▸ **WHAT YOU NEED TO DO**: Gather each line of the records where "agent" appears.

▸ **RECORDS PROVIDED**:
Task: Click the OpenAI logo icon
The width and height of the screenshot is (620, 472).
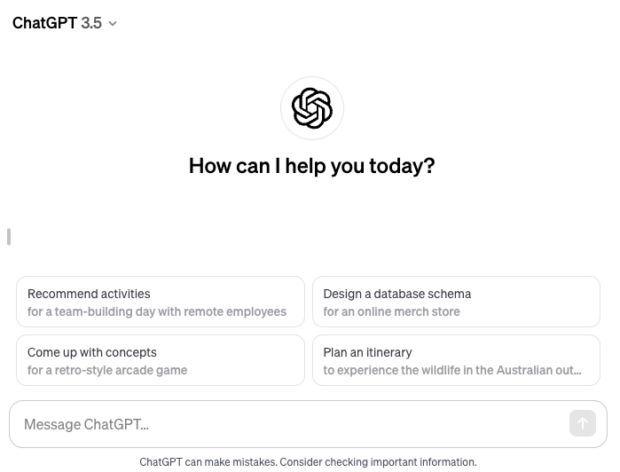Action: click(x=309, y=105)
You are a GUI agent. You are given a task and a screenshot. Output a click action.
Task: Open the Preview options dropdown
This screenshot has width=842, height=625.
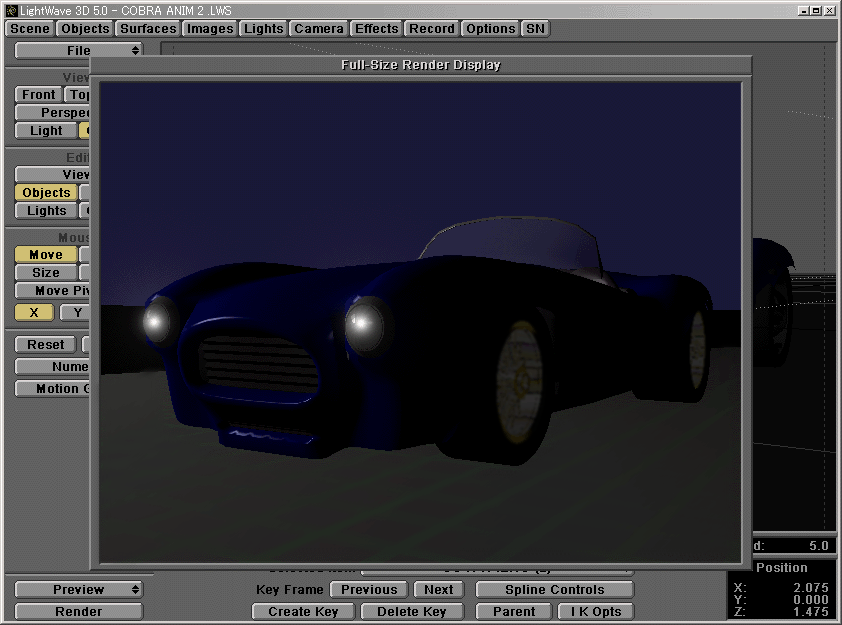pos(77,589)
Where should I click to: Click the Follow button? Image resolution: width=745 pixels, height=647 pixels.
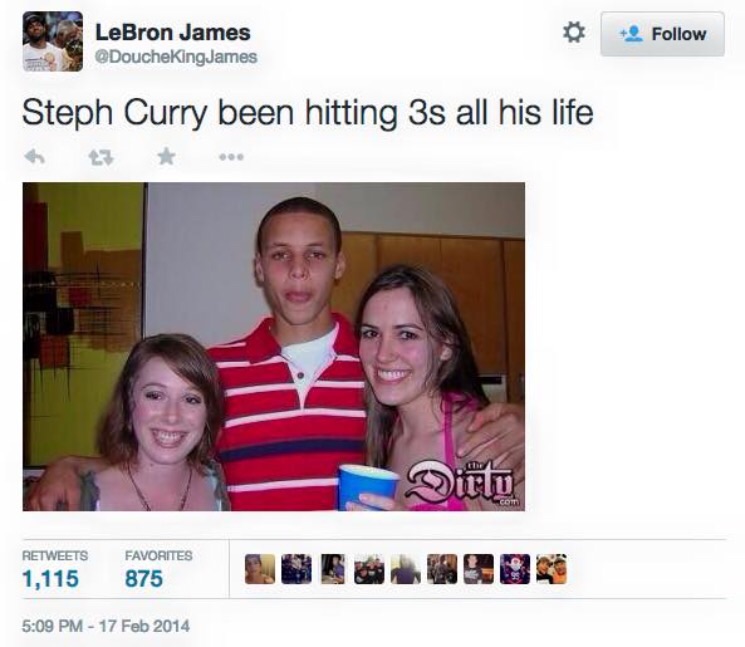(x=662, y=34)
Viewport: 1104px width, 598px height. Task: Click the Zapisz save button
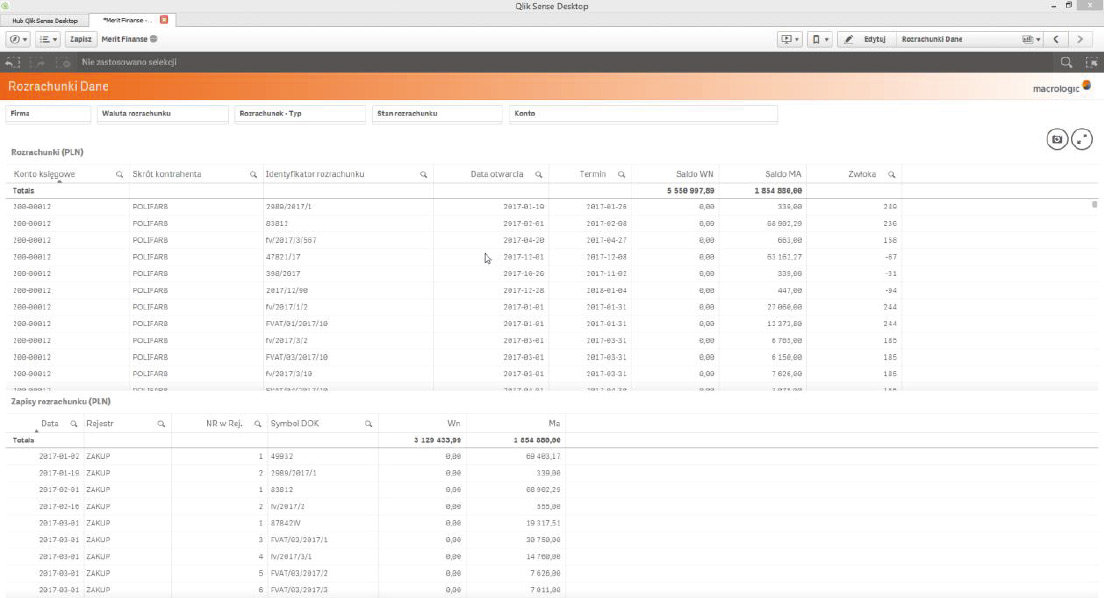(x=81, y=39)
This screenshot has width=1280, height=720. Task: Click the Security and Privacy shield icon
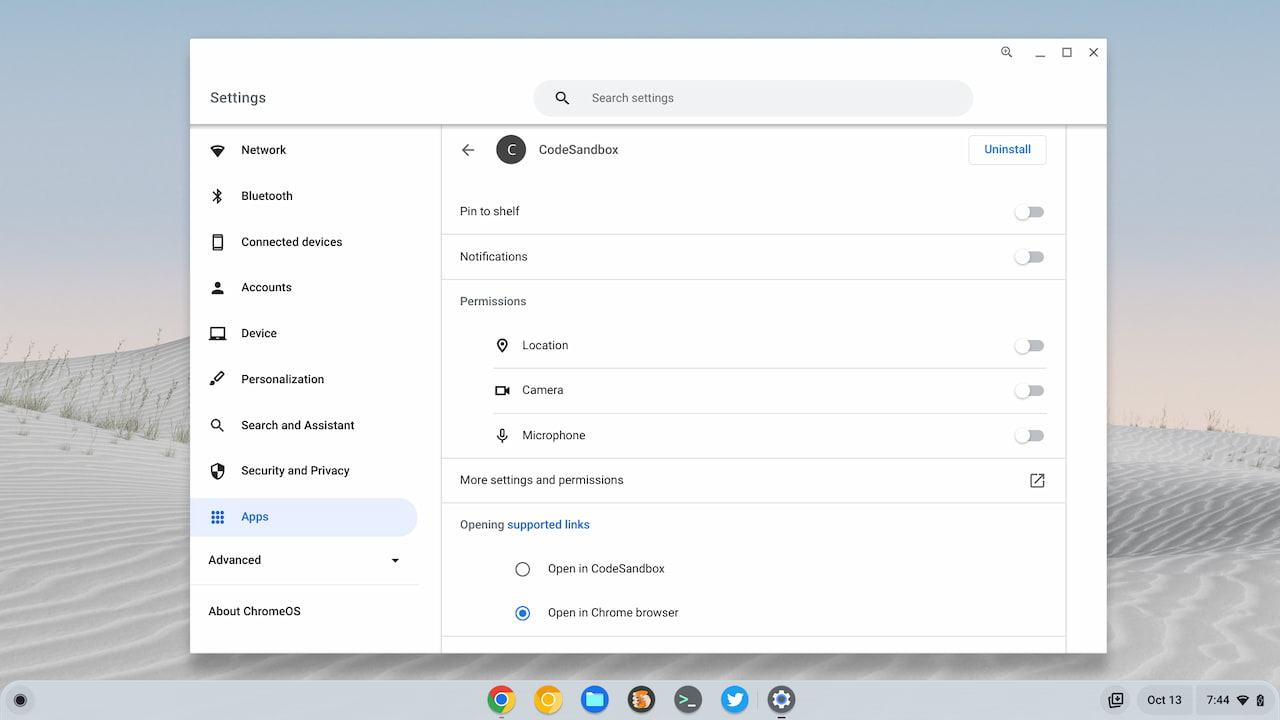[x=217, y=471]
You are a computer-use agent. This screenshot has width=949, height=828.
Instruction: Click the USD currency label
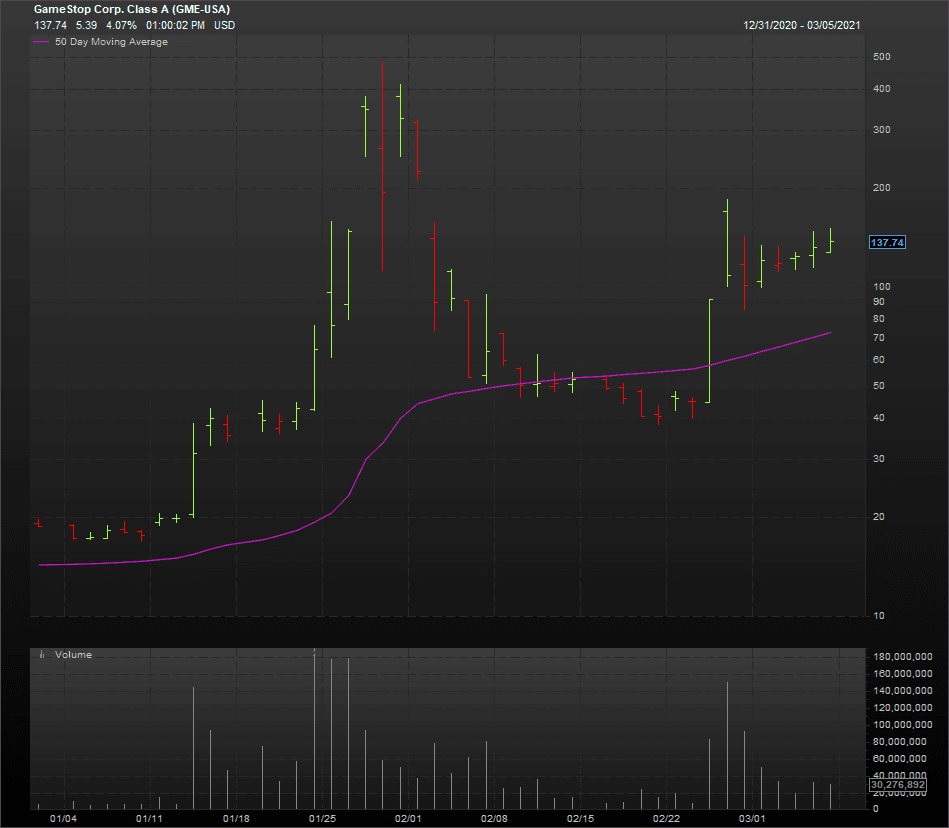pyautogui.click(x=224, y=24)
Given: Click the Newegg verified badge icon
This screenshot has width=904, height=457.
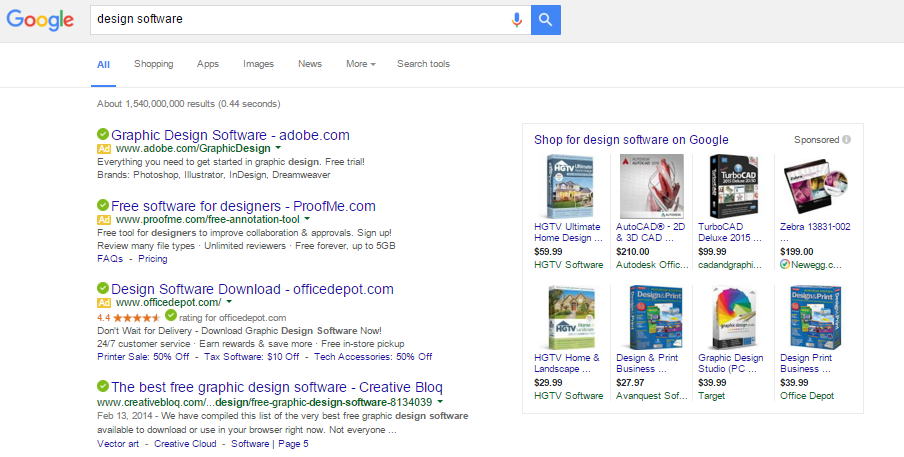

▸ **EXERCISE RESULT**:
You are a GUI agent. You are given a task and a screenshot. Output a click action.
You are a computer-use agent. This screenshot has width=949, height=828.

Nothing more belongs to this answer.